How does Liquid Death keep doing it?
Let's take a look inside the brands social brilliance
I’m heading to Las Vegas next week for ANA’s Creator Marketing Conference, so if you will be in town please shoot me a note to meet up in person.
We are hosting a very unique gameshow panel on Wednesday to close out the show and a marketers dinner Monday evening to kick it off, so plenty of fun activities to report back on.
But on to our topic du jour.
Liquid Death has quickly become one of the most admired social brands on the planet. Their name is typically said right after Duolingo when you ask marketers who is doing it best.
So what is their secret?
Katie Hicks wrote a great piece in Morning Brew that breaks down Liquid Deaths social strategy according to their SVP of marketing Daniel Murphy
In it she talks about how Liquid Death has a writers room, hires comedians and thinks humor first with everything they do.
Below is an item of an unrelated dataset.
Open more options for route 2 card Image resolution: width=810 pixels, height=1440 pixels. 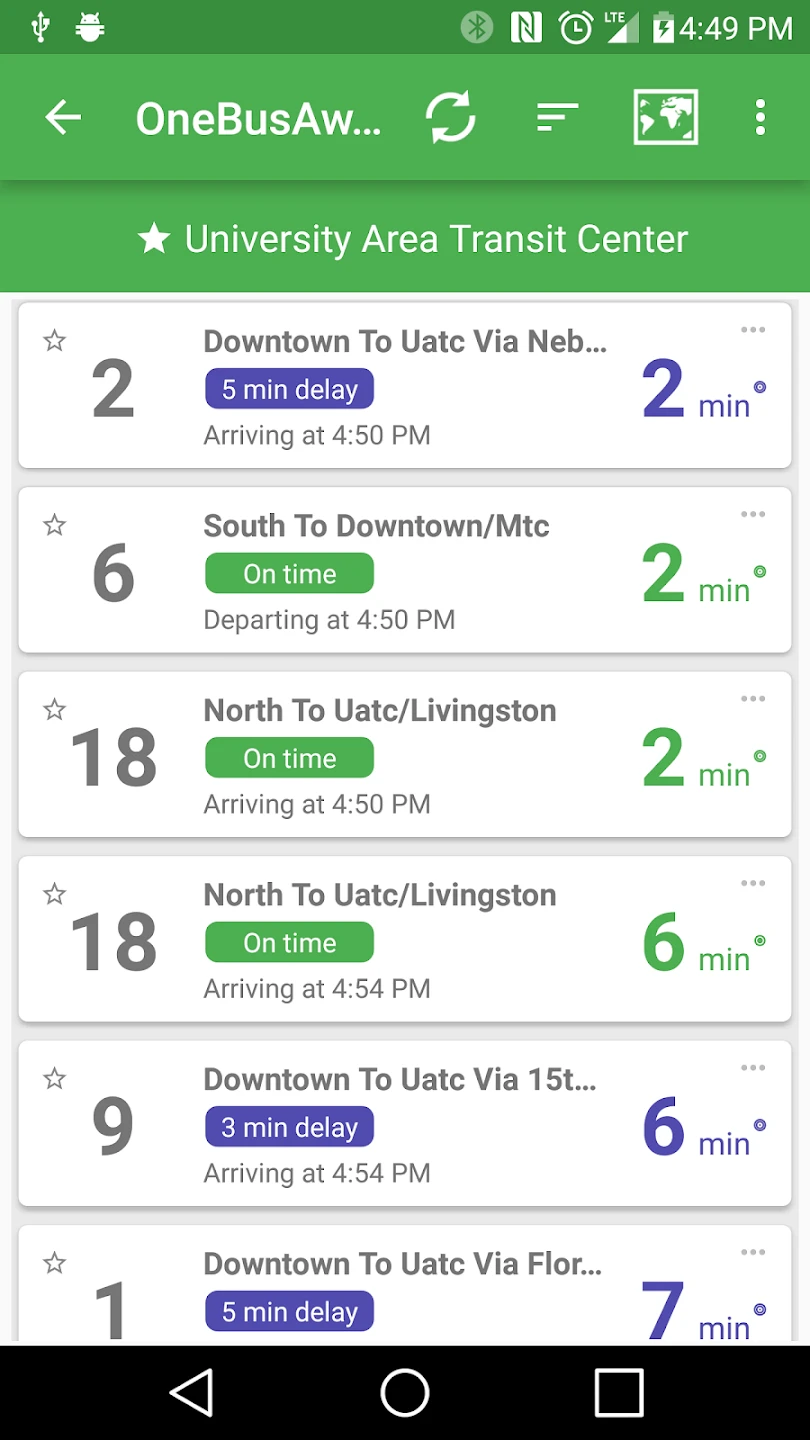753,330
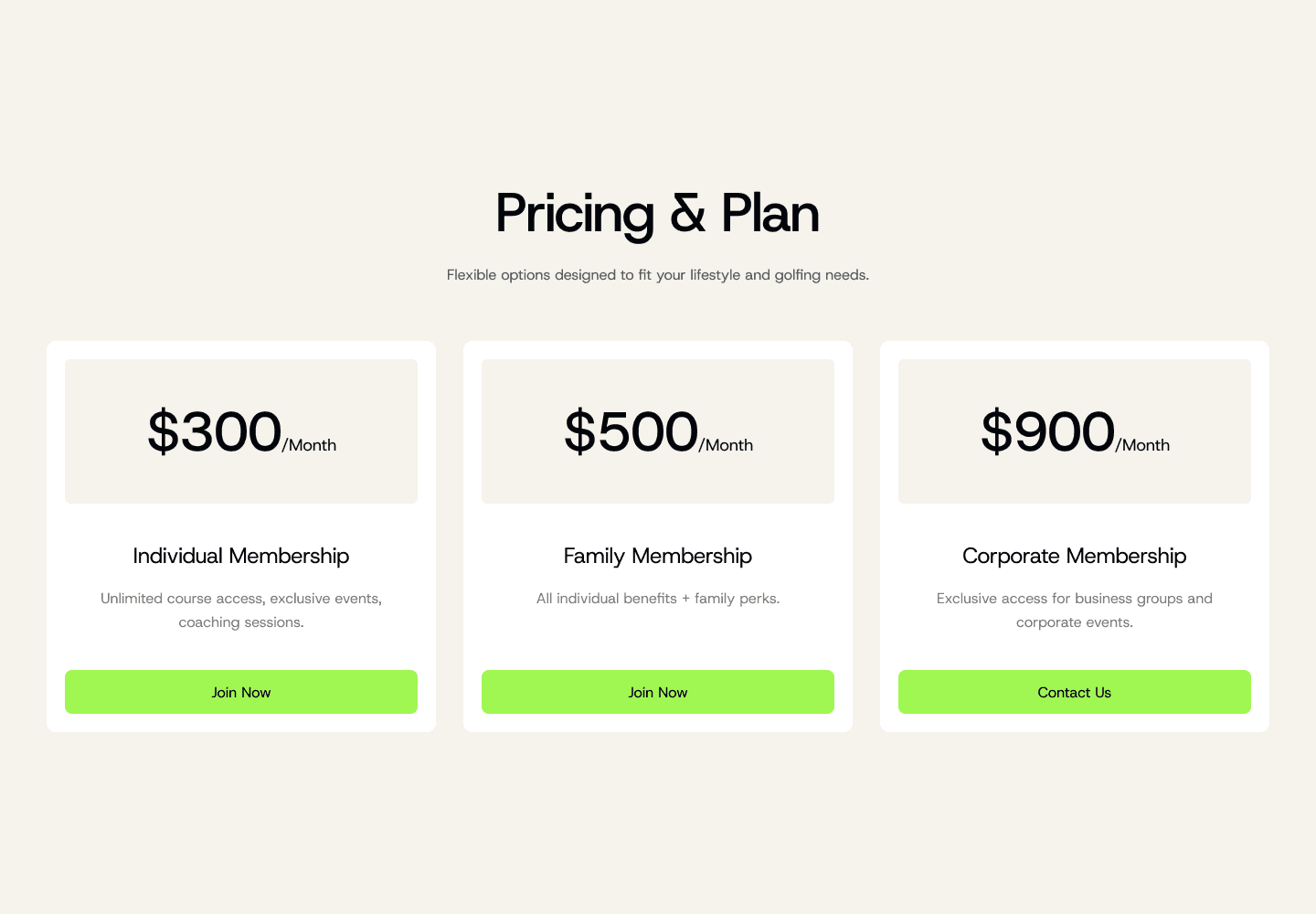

So I think we pretty much just answered the question in one sentence on why they are having so much success as a brand 😉
And as an aside I think it's funny how people talk about the writers in Hollywood being doomed and replaced by AI
When in reality I would go out on a limb and say that writers are going to be the most valuable hires in the next decade
Because every brand under the sun is now a production company as much as a manufacturer
And the people who dream up the content (the writers so to speak) are the one's powering the entire brand
But I digress. Let’s get back to Liquid Death and take a look under the hood of the brands social…
👉 The brand has over 14 𝐌𝐈𝐋𝐋𝐈𝐎𝐍 followers across TikTok and Instagram which is incredibly rare for any brand let alone a water brand
👉 They think humor first and understand that they are competing with the feed, not the competition
👉 Everything they do is to satirize advertising because people hate ads
👉 They keep their in house team tight - they can "fit in an SUV, legally"
👉 They hire professional comedians and run weekly meetings like writers rooms
👉 They think in terms of fewer bigger better, focusing on creating notable content a "handful of times a month" while keeping the bar high
👉 This year they are committed to experiment with affiliate and TikTok Shop
Now anyone can say these things, but if you look at the track record of this brand it's actually jaw dropping 🤯
Here are just some of the swings they've taken, and all have hit:
📍Kegs for pegs
📍Casket coolers
📍Fighter jet giveaway
📍Skateboards infused with Tony Hawk's blood
📍Pit diapers
📍Small cans
📍Official iced tea of Arizona
📍E.L.F. BEAUTY collab
📍Van Leeuwen Ice Cream collab
That's an insane list of singles, doubles and home runs for one brand
Everyone can take a page out of this book
The question is will you⁉️
👀 Stories to keep an eye on
ByteDance launches new generative AI video tool called Seedance 2.0: Seedance can create videos (currently 15 seconds or less) based on short text prompts. It’s similar to Sora but many say with higher quality outputs. It’s definitely scaring the hell out of creators & filmmakers, but facing some serious legal IP questions.
Crocs is getting into microdramas: Microdramas are all the rage, and brands are now diving in head first. Crocs joins many others (I still love Bissell most) - now let’s see how it performs
Explicit ad disclosure using #ad is not associated with lower engagement:
Apparently the ad disclosure that all brands fear doesn’t have the negative impact many perceive. Research published by HypeAuditor in partnership with the Influencer Marketing Trade Body shows that the opposite may be true.
The NBA assembled a small army of over 200 creators to join the all star game: Just one week after the Super Bowl, the NBA was not to be topped in their annual all star game. Creators were absolutely everywhere, from live broadcasts to in-arena programming to on-court competitions and more.